Core for Lower Back Pain
How is core related to lower back pain?
You have a desk job and sit anywhere between 8 to 20 hours a day, then your back starts to hurt and you decide to visit your Chiropractor, or Physiotherapist. What do they tell you? You need to strengthen your core!
But how does strengthening of your core help with lower back pain?
Abdominal muscles, the majority of what we generally classify as core, are the front anchor of your spine. If the abdominal muscles are weak, the back muscles supporting your spine will have to work harder. This can lead to lower back pain in one of the 2 ways: the back muscles strain and eventually spasm, and/or your body relies more on passive structures such as spinal bones, discs, or ligaments for stability. So, the idea is to strengthen they key muscle groups that support posture and stability.
What is your core?
Your core is not just the “six-pack” muscles. They are in the abdomen but also in pelvis, hip, buttock, and lower back. Some of the core muscles include:
- – Front abdominal muscles- rectus abdominus, external/internal obliques, transversus abdominis
- – Back muscles- erector spinae and multifidi
- – Gluteal muscles- gluteal maximus, gluteal medius, gluteal minimus
- – Diaphragm
Core Exercises for beginners
1) Plank- Your forearms are placed underneath your shoulders and your arms are parallel. Extend your legs out and support your body with your toes on the floor. Make sure your spine is straight. Engage your core, glutes, and your quads. Ensure to tuck your gluts under a little to maintain the straight back. Hold for 30 to 60 seconds.
2) Side plank- Place right hand directly underneath your right shoulder and extend your legs. Ensure your body is straight and engage your core and your glutes. Lift your left arm up and look up toward your left hand.

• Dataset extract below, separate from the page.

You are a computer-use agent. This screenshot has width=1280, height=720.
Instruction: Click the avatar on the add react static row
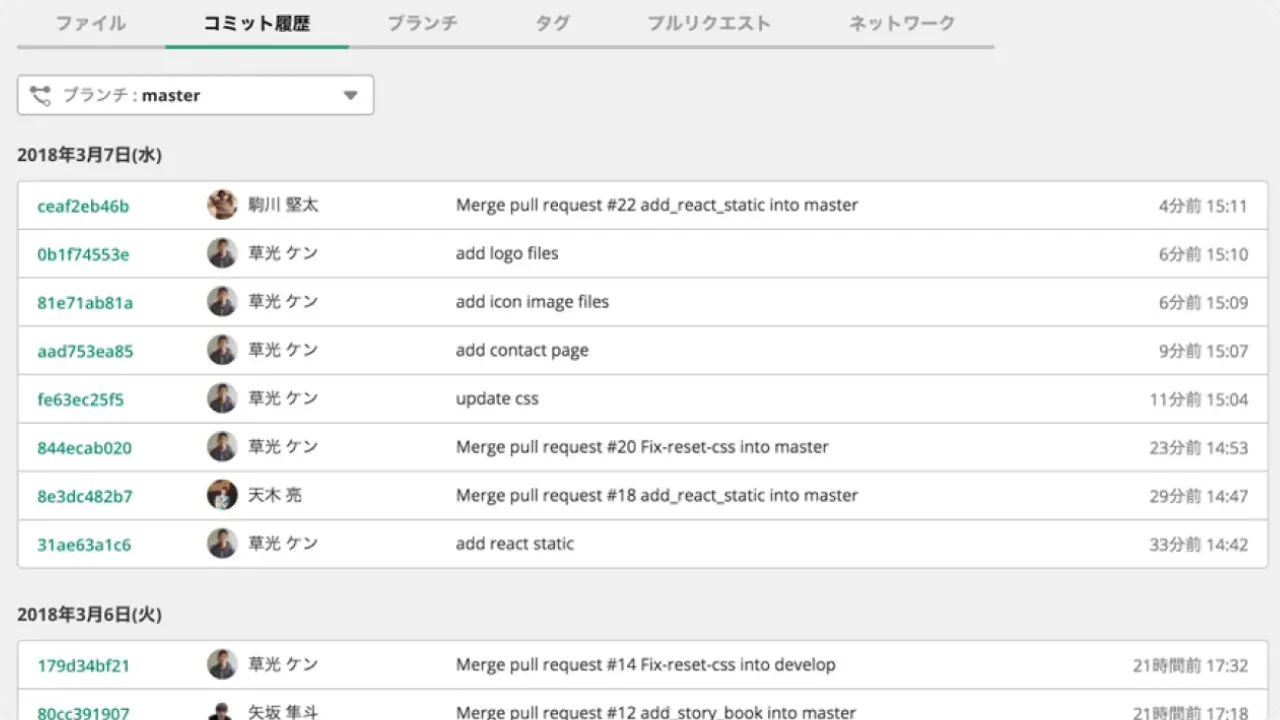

3) Swimmers- Lie on your stomach on a mat with your arms stretched out. Maintain a neutral spine while raising your right arm and left leg a few inches off the mat simultaneously. Slowly lower them back down to the mat and repeat for the other arm and leg. Ensure your body is not rotating at the hips and repeat about 10 on each side.
4) Bird Dog- Start in tabletop position with your hands placed right under your shoulders and your knees placed right under your hips. Engage your core, then extend your right arm forward and left leg back while maintaining a flat back and your hips in line with the floor. Return to the starting position. Repeat about 30 to 40 seconds and switch to the other arm and leg.